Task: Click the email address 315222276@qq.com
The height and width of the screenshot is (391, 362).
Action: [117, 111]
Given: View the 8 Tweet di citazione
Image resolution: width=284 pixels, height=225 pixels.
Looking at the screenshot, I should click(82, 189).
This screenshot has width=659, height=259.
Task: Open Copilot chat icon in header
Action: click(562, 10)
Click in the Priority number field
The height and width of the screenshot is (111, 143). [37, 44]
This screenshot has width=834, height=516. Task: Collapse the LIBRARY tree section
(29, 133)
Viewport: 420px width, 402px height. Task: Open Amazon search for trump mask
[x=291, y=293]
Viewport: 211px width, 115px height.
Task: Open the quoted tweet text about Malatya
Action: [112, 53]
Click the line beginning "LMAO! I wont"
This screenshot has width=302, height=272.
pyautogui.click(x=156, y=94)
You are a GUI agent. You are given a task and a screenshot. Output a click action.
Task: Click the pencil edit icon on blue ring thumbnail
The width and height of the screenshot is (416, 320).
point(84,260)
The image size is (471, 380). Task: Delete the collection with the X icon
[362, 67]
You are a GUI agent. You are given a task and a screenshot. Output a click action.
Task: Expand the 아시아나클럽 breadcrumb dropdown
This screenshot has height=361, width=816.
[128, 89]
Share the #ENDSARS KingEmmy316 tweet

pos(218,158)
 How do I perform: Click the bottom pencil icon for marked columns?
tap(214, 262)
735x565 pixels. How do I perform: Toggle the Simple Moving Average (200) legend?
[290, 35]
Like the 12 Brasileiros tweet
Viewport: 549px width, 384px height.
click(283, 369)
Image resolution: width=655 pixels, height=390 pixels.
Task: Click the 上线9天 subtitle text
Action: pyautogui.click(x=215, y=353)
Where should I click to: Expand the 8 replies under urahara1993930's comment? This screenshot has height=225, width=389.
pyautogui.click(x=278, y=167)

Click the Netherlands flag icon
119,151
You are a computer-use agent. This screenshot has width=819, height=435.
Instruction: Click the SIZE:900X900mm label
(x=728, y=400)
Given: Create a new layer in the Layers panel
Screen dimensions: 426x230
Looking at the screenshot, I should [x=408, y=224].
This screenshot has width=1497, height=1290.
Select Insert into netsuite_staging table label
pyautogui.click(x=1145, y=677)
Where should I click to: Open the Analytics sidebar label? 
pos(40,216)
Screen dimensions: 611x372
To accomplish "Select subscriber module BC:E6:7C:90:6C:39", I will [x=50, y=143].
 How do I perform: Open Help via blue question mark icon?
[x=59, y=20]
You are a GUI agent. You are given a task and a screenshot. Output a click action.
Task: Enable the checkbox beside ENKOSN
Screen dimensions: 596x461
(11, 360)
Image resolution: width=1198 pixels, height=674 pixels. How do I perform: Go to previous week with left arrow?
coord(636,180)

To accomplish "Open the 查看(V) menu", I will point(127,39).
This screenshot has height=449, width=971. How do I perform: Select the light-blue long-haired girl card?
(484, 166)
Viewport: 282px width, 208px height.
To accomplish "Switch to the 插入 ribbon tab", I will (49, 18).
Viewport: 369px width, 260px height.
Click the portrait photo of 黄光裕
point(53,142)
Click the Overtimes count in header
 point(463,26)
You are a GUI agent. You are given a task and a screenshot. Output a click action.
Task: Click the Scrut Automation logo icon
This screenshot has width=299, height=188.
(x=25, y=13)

--------------------------------

**What the task requires:** Of the lines above, extract only those from the line with "Task: Click the pencil" to the line with "Like the 12 Brasileiros tweet", both included, exactly as written.

**Task answer:**
Task: Click the pencil edit icon on blue ring thumbnail
The width and height of the screenshot is (416, 320).
point(84,260)
The image size is (471, 380). Task: Delete the collection with the X icon
[362, 67]
You are a GUI agent. You are given a task and a screenshot. Output a click action.
Task: Expand the 아시아나클럽 breadcrumb dropdown
This screenshot has height=361, width=816.
[128, 89]
Share the #ENDSARS KingEmmy316 tweet

pos(218,158)
 How do I perform: Click the bottom pencil icon for marked columns?
tap(214, 262)
735x565 pixels. How do I perform: Toggle the Simple Moving Average (200) legend?
[290, 35]
Like the 12 Brasileiros tweet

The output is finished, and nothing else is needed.